# taz.de -- Neues Schleich-Computerspiel „Thief“: Guerillakrieg mit Wasserpfeilen
       
       > In „Thief“ bestiehlt der Meisterdieb Garrett einen finsteren Adligen.
       > Dabei erweisen sich die Schriften von Mao Tse-tung als recht nützlich.
       
 (IMG) Bild: Auf Mission: Garreth, der Meisterdieb.
       
       „Alle revolutionären Kriege sind gerecht“, schreibt Mao Tse-tung in seiner
       „Theorie des Guerillakriegs“. Nun, dieser Kampf ist es auf jeden Fall, geht
       es im Spiel „Thief“ doch gegen einen finsteren Adligen, der eine Art
       Nazi-Regime errichtet hat.
       
       Dicker Rauch wallt über einer Fabrik, ausgemergelte Körper hängen an
       Fleischerhaken und Wachmänner versichern sich gegenseitig polternd, sie
       würden hier nur Befehle ausführen. Ein Baron und seine Lakaien
       terrorisieren eine Stadt, die in eine Zeit zwischen Mittelalter und Moderne
       gebaut ist. Gegen die Tyrannei streitet ein Krimineller aus der Gosse, ein
       Mann namens Garrett.
       
       Er ist ein Dieb, der Beste. Garrett denkt zuvörderst an sich und sucht
       stets nach der nächsten Möglichkeit, sich zu bereichern. Dass er den Helden
       spielen muss, ist also eigentlich gar nicht seine Rolle.
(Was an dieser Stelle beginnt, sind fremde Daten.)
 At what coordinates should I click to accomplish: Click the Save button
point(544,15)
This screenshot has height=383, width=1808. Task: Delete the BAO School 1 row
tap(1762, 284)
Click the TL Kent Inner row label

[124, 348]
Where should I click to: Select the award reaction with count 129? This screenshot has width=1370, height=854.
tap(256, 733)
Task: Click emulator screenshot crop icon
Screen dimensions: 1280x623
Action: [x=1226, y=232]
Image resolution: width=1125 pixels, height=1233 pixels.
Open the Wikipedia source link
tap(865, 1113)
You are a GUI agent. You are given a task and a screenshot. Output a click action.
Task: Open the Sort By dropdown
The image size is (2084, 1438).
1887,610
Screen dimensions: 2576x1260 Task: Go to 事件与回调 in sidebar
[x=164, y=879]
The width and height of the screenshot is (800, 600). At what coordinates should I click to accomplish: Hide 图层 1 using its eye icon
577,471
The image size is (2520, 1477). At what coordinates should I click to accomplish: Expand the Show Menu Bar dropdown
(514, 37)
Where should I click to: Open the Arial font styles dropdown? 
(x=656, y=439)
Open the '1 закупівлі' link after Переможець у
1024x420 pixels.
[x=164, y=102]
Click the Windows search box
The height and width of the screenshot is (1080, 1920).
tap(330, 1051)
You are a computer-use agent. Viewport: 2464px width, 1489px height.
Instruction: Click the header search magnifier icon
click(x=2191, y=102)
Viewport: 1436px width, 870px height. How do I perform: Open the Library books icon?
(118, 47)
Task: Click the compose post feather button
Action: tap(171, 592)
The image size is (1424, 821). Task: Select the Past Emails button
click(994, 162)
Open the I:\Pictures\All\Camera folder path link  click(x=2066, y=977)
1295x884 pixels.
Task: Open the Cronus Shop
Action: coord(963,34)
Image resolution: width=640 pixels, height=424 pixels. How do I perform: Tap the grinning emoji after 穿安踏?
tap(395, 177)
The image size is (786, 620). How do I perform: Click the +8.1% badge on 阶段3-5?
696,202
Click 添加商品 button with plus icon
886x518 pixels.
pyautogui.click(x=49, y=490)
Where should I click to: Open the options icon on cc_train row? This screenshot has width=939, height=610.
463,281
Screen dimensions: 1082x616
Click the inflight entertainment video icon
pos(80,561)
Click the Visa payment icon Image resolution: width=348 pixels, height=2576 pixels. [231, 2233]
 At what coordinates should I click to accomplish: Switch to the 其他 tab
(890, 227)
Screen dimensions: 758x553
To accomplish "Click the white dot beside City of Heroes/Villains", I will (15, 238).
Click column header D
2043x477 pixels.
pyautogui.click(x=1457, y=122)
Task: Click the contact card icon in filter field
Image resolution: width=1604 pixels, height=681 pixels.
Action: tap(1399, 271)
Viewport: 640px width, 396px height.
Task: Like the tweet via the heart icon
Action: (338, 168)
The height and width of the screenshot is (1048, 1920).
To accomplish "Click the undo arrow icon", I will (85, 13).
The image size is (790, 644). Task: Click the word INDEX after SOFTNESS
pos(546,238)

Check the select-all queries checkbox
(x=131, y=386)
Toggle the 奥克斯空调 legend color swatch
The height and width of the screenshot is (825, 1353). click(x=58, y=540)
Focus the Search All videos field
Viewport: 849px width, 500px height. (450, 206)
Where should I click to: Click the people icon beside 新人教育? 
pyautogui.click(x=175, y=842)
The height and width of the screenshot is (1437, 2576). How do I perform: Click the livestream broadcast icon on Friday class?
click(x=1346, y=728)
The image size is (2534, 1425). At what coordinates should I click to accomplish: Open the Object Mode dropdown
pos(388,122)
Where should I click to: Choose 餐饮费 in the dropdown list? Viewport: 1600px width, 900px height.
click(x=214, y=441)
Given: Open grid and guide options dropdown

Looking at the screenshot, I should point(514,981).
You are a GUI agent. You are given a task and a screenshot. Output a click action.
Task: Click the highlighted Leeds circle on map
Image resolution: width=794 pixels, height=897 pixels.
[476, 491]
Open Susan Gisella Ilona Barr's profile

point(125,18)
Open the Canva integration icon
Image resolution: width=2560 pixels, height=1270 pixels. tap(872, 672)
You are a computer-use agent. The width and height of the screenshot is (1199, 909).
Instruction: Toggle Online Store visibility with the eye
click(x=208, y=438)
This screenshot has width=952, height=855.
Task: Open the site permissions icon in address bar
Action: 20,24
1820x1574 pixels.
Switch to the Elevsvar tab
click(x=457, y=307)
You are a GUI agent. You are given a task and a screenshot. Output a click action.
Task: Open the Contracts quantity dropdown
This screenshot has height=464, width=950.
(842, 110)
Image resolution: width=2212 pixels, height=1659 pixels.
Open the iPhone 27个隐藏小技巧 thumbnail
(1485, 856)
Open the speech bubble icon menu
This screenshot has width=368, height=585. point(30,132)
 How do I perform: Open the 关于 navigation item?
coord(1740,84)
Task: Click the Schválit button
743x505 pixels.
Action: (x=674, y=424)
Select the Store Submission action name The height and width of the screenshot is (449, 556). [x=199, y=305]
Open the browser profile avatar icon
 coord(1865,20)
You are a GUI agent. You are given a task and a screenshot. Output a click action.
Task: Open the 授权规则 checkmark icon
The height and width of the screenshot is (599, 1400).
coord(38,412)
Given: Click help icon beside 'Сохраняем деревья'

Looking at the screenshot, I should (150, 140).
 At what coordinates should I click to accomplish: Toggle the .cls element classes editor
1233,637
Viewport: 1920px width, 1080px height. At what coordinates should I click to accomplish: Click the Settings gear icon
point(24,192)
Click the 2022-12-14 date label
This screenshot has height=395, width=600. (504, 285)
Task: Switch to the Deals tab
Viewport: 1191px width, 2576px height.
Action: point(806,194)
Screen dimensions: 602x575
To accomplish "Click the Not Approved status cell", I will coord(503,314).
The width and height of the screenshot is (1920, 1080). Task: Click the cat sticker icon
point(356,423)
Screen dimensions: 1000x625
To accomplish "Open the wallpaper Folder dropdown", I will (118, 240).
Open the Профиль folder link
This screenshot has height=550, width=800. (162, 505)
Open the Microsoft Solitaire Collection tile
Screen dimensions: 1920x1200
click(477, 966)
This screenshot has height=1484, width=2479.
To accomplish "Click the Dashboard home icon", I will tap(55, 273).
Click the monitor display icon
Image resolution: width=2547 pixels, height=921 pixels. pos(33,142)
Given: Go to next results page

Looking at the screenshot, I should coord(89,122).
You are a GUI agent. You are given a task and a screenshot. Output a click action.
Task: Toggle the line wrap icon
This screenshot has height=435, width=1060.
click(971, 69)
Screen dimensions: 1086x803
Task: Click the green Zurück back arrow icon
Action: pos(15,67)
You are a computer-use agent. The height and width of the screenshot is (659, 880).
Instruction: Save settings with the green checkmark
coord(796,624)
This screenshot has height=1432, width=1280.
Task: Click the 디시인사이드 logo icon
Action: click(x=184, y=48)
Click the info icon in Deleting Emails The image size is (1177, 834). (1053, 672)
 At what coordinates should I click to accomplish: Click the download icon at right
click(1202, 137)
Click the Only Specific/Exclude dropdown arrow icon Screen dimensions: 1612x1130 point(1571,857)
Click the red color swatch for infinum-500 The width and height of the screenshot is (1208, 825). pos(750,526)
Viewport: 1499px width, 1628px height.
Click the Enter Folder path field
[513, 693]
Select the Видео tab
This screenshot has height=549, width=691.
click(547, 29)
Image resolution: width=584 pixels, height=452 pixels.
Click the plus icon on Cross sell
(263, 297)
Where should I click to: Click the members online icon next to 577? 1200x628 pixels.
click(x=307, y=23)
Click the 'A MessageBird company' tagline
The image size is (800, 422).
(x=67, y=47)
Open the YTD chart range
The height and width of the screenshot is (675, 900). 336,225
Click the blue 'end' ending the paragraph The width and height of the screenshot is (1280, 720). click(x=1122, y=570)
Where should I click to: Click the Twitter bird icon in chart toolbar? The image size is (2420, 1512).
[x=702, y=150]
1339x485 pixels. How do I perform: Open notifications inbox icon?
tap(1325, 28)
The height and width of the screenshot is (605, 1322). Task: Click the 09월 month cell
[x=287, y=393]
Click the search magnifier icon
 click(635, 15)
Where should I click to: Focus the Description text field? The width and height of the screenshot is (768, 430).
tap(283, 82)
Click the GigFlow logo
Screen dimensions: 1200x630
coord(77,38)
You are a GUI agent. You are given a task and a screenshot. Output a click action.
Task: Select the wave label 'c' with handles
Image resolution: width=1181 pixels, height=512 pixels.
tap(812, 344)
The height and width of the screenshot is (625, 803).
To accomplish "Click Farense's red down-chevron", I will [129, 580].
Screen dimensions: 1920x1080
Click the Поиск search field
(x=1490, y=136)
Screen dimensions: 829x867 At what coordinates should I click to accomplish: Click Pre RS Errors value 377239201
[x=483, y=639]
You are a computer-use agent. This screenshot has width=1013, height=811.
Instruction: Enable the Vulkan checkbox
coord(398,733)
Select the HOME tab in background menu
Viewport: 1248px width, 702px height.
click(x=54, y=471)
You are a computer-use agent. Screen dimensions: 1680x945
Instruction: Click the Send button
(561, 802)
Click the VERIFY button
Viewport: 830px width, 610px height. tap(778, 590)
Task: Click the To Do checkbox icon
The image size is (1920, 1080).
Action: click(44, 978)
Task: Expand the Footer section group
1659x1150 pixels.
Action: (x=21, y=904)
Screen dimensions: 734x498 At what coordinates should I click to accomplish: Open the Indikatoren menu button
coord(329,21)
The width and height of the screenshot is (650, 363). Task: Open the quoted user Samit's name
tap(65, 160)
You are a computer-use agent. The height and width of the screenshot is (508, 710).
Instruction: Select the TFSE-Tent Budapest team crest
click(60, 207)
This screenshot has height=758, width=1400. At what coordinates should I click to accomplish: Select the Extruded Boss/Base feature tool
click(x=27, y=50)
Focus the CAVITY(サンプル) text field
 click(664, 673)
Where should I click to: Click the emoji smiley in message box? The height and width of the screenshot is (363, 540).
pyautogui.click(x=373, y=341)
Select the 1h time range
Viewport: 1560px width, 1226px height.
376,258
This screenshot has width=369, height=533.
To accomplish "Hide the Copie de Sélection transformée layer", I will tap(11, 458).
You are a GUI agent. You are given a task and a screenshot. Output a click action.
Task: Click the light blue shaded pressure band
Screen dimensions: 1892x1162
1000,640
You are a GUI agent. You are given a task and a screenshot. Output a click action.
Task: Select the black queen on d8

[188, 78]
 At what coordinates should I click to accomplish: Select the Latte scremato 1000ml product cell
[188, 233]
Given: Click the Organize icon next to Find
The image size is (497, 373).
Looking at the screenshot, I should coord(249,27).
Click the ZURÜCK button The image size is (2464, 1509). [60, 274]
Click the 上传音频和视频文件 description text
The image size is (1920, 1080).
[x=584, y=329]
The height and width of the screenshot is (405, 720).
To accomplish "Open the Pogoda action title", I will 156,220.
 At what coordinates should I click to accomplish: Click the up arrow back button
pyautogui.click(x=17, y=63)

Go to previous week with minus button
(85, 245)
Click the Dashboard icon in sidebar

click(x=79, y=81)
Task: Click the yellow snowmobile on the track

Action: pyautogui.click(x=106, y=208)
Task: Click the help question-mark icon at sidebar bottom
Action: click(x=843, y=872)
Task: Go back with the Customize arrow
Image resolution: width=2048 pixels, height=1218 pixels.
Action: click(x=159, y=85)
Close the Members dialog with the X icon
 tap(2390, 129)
Aber er hat
       versucht, den Baron auszurauben und bemüht sich nun, mit den Konsequenzen
       zurechtzukommen.
       
       Verbündet mit ein paar Versprengten aus der Unterschicht tritt Garrett
       gegen die wohl gerüsteten Streitkräfte des sinistren Feudalherren an. Was
       liegt näher als Mao Tse-tung zu Rate zu ziehen? Schließlich hat Genosse M
       einen der längsten Kämpfe einer unterlegenen Macht – der chinesischen
       Kommunisten – gegen mehrere überlegene Armeen geführt: gegen die in der
       ersten Hälfte des 20. Jahrhunderts diktatorisch regierende Kuomintang und
       gegen die Japaner, die China im Zweiten Weltkrieg besetzt hatten.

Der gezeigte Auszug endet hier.